Illinois intends to sue the U.S. Environmental Protection Agency over its plan to roll back federal limits on pollution from vehicle tailpipes, the latest in a series of legal challenges facing the Trump administration as it moves to cut Obama-era environmental protections.
In a joint statement released Thursday, Illinois Attorney General Lisa Madigan and her counterparts in 18 other states said weakening the so-called clean car rules would cause Americans to breathe dirtier air and pay higher gas prices, with a financial impact of hundreds of billions of dollars.
“Freezing or weakening these standards puts the health of our children, seniors and all communities at risk, and increases the rising costs of climate change for our states,” the attorneys general said in a statement.
Beginning in 2010, the EPA, National Highway Traffic Safety Administration and the California Air Resources Board agreed to establish a single national program to limit emissions of greenhouse gases for vehicles released from 2012-2025. The agreement requires automakers to nearly double the fuel economy of passenger vehicles by 2025, to an average of more than 50 miles per gallon.

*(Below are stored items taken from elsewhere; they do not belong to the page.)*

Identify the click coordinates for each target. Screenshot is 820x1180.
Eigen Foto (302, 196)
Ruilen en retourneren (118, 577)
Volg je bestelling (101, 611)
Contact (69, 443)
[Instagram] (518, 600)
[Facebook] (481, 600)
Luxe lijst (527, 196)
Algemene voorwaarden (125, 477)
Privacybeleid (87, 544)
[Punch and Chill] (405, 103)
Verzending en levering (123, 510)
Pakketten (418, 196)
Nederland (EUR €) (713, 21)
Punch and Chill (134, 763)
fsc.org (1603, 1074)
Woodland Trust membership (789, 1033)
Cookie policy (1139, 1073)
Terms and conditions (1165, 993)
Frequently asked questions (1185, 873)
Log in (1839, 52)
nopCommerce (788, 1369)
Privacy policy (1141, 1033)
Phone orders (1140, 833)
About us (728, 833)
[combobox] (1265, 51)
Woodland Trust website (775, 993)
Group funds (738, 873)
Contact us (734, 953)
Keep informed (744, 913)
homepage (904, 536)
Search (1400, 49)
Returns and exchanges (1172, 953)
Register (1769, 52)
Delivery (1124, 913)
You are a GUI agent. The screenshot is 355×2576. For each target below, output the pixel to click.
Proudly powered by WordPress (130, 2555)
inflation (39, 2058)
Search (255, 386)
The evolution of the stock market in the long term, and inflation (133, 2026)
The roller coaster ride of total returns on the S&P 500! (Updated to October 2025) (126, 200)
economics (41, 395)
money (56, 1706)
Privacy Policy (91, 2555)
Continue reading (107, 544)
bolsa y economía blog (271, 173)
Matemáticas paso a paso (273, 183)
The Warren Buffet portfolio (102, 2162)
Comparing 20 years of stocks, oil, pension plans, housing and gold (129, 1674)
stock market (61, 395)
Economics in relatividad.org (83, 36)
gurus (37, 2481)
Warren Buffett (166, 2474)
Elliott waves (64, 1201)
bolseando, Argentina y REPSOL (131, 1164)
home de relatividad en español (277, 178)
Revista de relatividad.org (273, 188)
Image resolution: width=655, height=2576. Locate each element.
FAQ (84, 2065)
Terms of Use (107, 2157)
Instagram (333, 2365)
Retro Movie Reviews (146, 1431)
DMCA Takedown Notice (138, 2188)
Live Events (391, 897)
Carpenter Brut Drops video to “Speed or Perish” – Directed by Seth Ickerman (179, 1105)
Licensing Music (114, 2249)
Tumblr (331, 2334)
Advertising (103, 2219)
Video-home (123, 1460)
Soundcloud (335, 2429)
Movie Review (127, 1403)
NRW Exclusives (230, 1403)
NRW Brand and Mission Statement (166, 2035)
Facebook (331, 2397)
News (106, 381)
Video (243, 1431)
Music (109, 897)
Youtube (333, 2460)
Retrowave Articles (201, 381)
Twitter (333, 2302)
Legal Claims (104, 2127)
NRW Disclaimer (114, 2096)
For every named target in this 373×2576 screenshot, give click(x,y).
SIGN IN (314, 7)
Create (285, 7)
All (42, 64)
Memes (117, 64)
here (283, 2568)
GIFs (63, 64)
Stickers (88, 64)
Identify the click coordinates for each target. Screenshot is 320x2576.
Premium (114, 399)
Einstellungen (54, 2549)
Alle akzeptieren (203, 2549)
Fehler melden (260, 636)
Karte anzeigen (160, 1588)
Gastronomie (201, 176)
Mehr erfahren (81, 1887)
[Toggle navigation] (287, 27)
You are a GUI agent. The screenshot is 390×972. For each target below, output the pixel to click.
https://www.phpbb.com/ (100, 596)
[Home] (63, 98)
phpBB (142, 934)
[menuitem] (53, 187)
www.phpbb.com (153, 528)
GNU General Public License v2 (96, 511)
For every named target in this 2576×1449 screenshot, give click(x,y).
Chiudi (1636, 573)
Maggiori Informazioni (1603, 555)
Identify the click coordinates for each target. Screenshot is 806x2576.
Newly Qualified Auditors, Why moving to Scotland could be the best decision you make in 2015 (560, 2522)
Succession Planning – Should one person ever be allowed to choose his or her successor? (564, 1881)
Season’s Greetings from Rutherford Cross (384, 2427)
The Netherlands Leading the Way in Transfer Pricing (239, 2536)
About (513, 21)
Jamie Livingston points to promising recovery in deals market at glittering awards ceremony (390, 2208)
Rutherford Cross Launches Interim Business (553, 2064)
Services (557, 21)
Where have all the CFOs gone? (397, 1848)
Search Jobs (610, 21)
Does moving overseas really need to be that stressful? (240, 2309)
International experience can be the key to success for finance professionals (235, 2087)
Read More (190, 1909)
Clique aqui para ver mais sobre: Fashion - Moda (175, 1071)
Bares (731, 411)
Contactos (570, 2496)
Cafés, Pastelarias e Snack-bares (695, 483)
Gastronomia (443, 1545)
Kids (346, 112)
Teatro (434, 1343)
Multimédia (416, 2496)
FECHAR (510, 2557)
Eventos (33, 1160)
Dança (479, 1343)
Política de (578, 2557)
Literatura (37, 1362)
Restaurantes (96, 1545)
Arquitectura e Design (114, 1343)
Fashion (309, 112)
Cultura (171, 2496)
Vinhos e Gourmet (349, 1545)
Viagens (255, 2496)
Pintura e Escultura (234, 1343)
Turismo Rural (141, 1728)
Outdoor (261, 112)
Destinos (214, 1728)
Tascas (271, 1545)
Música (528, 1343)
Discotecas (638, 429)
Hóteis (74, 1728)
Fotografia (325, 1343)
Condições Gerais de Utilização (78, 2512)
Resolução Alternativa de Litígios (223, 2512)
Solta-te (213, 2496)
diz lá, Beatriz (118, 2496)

The Trump administration has proposed freezing emissions standards at levels required by 2020. Madigan and her counterparts said that such a move would result in up to 37 million metric tons of additional carbon pollution by 2025, increase the nation’s oil consumption by more than 5 million gallons per day and cost Americans up to $236 billion more at the gas pump.
Joining Madigan in announcing their intent to sue were the attorneys general of Connecticut, Delaware, Hawaii, Iowa, Maine, Maryland, Massachusetts, Minnesota, New Jersey, New Mexico, New York, North Carolina, Oregon, Pennsylvania, Rhode Island, Vermont, Virginia and Washington, along with the District of Columbia.